Work request - Determine how many lines in the entries below contain "Expand", and output that number alone.

Collected data
BEGIN

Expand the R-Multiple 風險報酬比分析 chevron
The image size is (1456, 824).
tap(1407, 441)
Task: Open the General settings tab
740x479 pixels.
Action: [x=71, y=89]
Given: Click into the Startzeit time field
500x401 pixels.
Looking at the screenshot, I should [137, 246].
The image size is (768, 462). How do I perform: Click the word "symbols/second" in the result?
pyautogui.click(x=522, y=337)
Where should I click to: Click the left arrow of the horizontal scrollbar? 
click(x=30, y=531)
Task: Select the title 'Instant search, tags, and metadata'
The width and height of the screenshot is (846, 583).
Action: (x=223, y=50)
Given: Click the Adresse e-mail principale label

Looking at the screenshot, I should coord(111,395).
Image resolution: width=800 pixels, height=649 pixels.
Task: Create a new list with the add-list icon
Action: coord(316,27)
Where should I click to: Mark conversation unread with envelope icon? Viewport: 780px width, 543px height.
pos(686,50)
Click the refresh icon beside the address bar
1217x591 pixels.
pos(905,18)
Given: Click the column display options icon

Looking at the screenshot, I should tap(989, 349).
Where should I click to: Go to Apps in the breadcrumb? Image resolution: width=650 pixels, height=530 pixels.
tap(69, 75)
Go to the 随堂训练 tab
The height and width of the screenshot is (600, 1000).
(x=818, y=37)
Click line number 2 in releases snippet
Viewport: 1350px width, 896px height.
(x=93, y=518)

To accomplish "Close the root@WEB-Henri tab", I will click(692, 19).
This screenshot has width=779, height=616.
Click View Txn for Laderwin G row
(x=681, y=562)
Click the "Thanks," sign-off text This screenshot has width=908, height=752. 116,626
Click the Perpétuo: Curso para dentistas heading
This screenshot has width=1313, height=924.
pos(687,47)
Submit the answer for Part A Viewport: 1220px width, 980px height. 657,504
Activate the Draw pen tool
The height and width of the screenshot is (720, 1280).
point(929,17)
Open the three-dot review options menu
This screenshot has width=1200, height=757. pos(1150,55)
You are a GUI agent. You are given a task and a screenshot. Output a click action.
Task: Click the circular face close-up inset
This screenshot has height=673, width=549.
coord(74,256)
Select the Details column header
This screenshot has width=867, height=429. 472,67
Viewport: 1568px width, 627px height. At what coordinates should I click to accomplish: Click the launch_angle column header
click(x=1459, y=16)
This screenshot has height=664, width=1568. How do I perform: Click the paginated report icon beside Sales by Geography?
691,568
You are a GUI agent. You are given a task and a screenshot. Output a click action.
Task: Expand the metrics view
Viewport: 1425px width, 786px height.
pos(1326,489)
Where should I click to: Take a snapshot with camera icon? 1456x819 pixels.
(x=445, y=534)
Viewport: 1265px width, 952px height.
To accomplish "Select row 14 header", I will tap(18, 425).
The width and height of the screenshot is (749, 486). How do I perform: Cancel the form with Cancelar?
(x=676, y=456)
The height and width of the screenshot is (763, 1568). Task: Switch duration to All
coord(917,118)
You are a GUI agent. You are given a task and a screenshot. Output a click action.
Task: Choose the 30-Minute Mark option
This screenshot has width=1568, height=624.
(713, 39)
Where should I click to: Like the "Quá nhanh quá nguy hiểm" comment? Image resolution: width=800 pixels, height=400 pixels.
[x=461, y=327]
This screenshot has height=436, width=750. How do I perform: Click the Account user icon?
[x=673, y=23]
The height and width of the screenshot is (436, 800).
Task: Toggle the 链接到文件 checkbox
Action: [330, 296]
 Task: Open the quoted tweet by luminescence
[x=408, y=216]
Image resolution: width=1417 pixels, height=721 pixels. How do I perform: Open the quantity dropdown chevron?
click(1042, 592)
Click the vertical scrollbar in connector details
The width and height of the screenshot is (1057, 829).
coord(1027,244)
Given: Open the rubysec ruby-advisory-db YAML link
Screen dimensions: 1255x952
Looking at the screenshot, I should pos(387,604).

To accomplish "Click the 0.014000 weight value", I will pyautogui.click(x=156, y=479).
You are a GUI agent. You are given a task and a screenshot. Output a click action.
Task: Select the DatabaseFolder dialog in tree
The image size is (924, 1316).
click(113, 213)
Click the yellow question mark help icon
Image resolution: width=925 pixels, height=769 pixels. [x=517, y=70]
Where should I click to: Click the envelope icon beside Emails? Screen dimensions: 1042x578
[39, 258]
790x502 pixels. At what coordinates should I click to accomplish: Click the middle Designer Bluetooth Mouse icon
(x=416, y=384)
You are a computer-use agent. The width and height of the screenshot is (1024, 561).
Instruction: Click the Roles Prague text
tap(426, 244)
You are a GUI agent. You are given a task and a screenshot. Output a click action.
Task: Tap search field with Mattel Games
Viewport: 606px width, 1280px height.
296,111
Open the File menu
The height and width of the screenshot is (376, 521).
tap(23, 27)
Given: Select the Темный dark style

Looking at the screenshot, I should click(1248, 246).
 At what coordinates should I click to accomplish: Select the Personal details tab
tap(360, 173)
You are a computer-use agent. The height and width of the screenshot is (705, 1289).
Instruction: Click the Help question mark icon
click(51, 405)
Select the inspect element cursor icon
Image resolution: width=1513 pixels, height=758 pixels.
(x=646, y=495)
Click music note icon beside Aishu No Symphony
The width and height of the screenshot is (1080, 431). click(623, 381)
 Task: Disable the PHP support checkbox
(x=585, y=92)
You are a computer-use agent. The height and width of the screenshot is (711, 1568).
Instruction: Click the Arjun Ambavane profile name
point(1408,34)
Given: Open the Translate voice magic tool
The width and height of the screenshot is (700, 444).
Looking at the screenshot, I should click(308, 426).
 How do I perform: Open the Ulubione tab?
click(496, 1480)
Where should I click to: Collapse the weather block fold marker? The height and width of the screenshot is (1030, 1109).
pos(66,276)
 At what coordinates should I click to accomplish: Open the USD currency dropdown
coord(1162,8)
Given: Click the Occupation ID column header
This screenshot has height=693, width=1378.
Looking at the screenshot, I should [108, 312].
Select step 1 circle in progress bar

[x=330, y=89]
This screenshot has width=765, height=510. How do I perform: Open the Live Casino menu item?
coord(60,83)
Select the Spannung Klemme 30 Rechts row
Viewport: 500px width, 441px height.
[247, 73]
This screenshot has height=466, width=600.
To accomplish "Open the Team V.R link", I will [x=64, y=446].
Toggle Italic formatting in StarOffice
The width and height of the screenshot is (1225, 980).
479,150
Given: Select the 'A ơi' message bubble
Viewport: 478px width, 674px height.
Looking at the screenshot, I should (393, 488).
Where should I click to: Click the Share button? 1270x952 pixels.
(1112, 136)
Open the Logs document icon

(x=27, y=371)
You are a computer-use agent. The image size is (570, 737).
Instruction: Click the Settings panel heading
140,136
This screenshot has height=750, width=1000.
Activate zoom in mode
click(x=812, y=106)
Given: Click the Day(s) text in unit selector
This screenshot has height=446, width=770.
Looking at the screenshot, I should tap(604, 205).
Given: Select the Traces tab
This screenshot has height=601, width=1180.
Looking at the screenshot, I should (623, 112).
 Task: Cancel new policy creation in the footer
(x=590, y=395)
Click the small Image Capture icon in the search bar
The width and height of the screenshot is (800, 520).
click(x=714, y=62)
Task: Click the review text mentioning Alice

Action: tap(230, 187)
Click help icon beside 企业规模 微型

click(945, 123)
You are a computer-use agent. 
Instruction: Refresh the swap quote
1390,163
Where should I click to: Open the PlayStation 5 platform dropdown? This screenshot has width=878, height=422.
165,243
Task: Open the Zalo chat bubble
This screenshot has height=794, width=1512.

END

Answer for this exercise - 2